Кроме того, он излишне обременяет испытанного поэта совершенным знанием диалектных особенностей, тогда как ему вполне достаточно того диалекта, на котором он взялся писать, или изучением всего относящегося до нравов и даже физики; не должно пугать и то, что поэт имеет дело со всеми характерами. А утверждения его, будто поэт нуждается в геометрии, географии, астрологии, судебном и морском искусстве, – это лишь мечты. Ибо если география необходима и прилична поэту, то почему бы этого не сказать и вообще о всех на свете ремеслах? Не говоря уже о том, что, прежде всего, это больше подобает философу – обладать знанием людей и такого рода ремесел…
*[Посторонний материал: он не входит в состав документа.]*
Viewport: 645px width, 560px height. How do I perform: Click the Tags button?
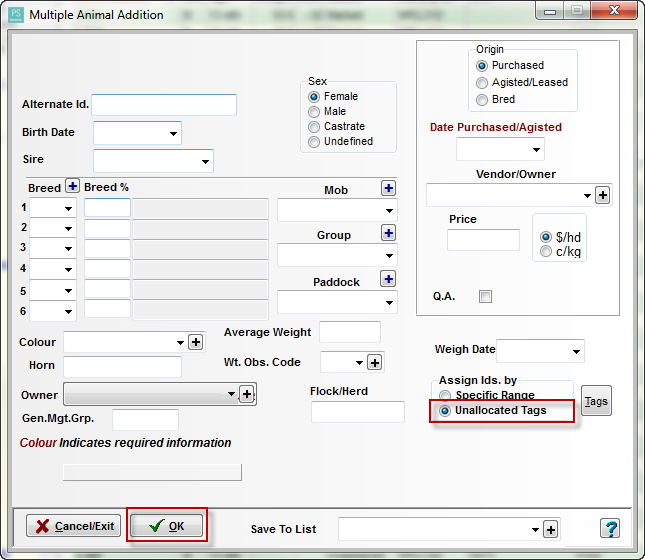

…[А когда он говорит], что первое и минимальное в хорошем замысле – это краткость и наглядность, а в произведениях – наглядность и краткость, и оба эти качества являются достоянием искусства и поэта, – то следует спросить, что же он хочет обозначить как первое и что как минимальное? Ведь если первое есть свойство замысла, то нелепо человеку, отнесшему к замыслу столько всего другого, называть первейшим именно краткость и наглядность. Удивляюсь также, по какой причине он называет краткость – минимальным, а наглядность – первым?.. [Если под «первым» он имеет в виду] «самое лучшее», то можно ли это требование назвать минимальным? И насколько краткость и наглядность лучше, чем остальные свойства поэтики? И какая же необходимость представлять наглядно и кратко именно действительные предметы, тогда как у поэтов с очевидностью представляется много не только ложного, но и прямо мифического? И разве можно сомневаться, что то и другое является достоянием искусства и поэта? ведь это отнюдь не безызвестно, а, напротив, совершенно ясно для всех, кто заботится о краткости и наглядности, потому что именно искусству и поэту обязано существованием и это, и не только это, но и вообще все примечательное.